The third plenary session of the Chinese Communist Party’s (CCP) 18th Central Committee may have called for reform, but once the meeting was over, the focus was placed on military expansion. Of the 5,000 characters in the meeting report, a mere 153 were dedicated to military issues, which only goes to show that one should pay attention to what the CCP does and not what it says. It goes without saying that nothing was said about all the military issues involved in setting up a national security council.
The only thing that connected the session to military expansion were the Chinese stock indices. When the session closed on Nov. 12, the Shanghai Composite Index fell 1.83 percent while the Shenzhen Component Index fell 2.03 percent. Despite that, military industry and riot control concept shares kept going up, some of them even rising to the daily limit. At that time, the report had still not been published, but well-connected people had already begun to play the stock market.

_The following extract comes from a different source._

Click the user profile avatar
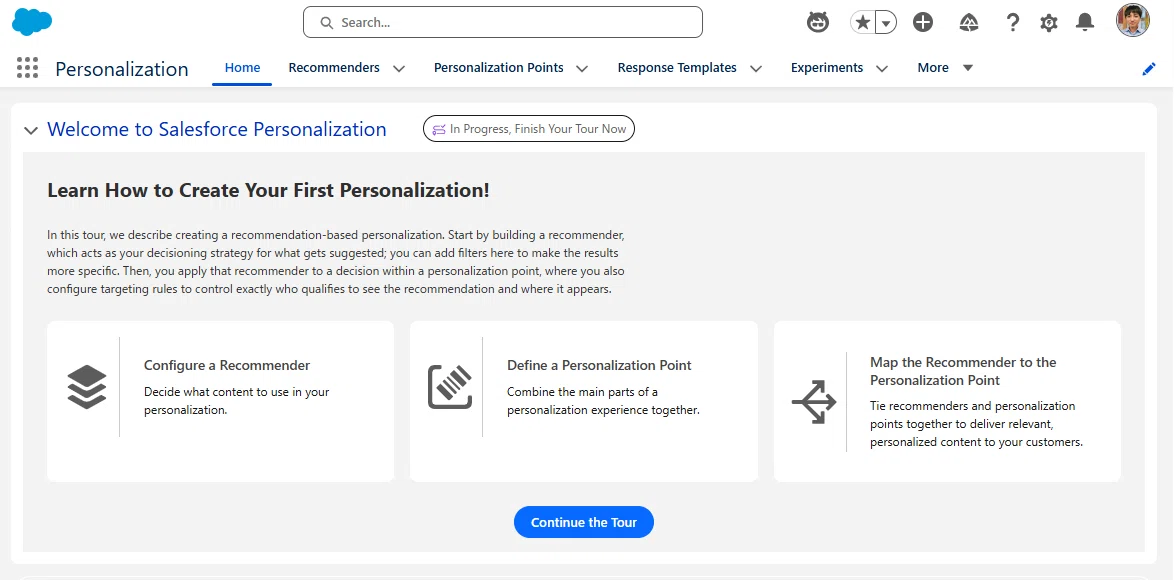 pos(1133,21)
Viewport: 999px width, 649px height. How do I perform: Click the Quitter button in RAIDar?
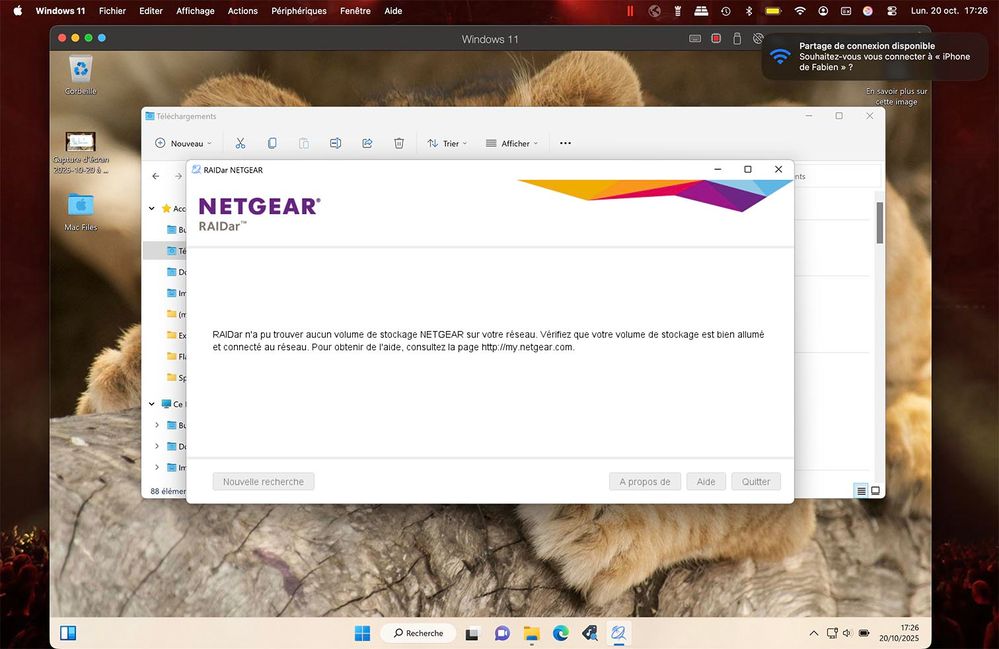click(x=756, y=481)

As expected, China immediately announced a series of military activities. On Nov. 15, the military drills taking place in the Bohai Gulf and the Yellow Sea were extended from Nov. 14 and Nov. 15 to Nov. 22. This included exercises in Shandong Province aimed at attacking residential areas in cities and towns on islands. It is obvious that these targeted Japan and Taiwan. On Nov. 18, Beijing called an army-wide meeting dealing with logistical preparations for military conflict. Is Beijing preparing for war?

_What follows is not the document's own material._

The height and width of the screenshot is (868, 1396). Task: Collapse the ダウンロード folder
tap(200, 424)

On Nov. 20, Wang Hongguang (王洪光), former deputy commander of the Nanjing Military Region, expressed his animosity to Taiwan in an article in the state-run Global Times newspaper. In response to the delivery of six Apache helicopters from the US to Taiwan, Wang said that the People’s Liberation Army is fully capable of dealing with Apache helicopters.

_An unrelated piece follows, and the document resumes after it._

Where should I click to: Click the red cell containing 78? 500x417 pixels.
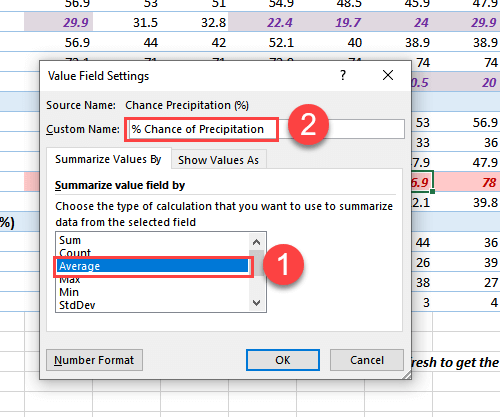click(x=466, y=182)
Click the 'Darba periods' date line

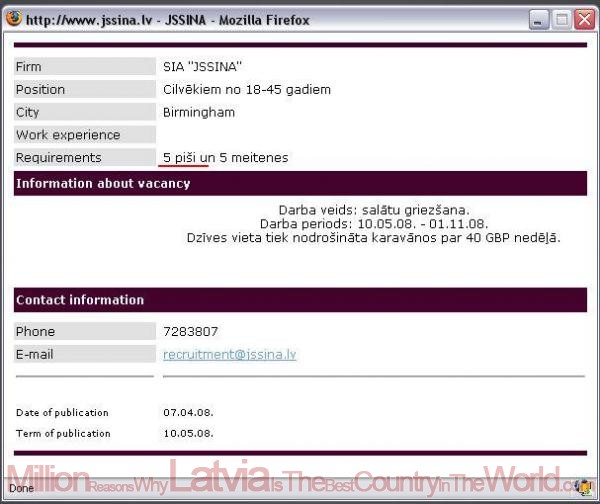373,224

On Saturday, China’s defense ministry announced the East China Sea air defense identification zone, which includes the Diaoyutai Islands (釣魚台). Called the Senkakus in Japan, the islands are claimed by Taiwan, China and Japan. According to the announcement, aircraft flying over the zone must identify themselves. Failure to do so could result in military action.
Japan, the US and South Korea have reacted strongly to China’s announcement. The US condemned it, saying it upset the “status quo.” China’s foreign ministry responded by saying that it was not allowed to make irresponsible remarks. It also said that it would announce further zones when the time was right. It is easy see that above all, this will affect countries bordering the South China Sea such as Taiwan, the Philippines, Vietnam, Malaysia, Brunei and Indonesia.
China’s military expansion is becoming a serious threat to peace in Asia. According to Leninist theory, the rise of imperialism will lead to war due to demands for a redistribution of resources and redrawing spheres of influence. China’s actions are following in the footsteps of past imperialist countries.
Faced with China’s neo-imperialist military threat, will the US follow in the footsteps of former British prime minister Neville Chamberlain, whose appeasement policies failed to prevent the outbreak of World War II, or will it make a decisive move and nip any conflict in the bud?
Faced with China’s provocations, will President Ma Ying-jeou (馬英九) continue to talk about “peace dividends” and lull the Taiwanese public and its allies the US and Japan into believing that things are just dandy? Will the lackeys in the Ma administration go along with Association for Relations Across the Taiwan Straits Chairman Chen Deming (陳德銘) and hide China’s ambitions to annex Taiwan behind empty rhetoric?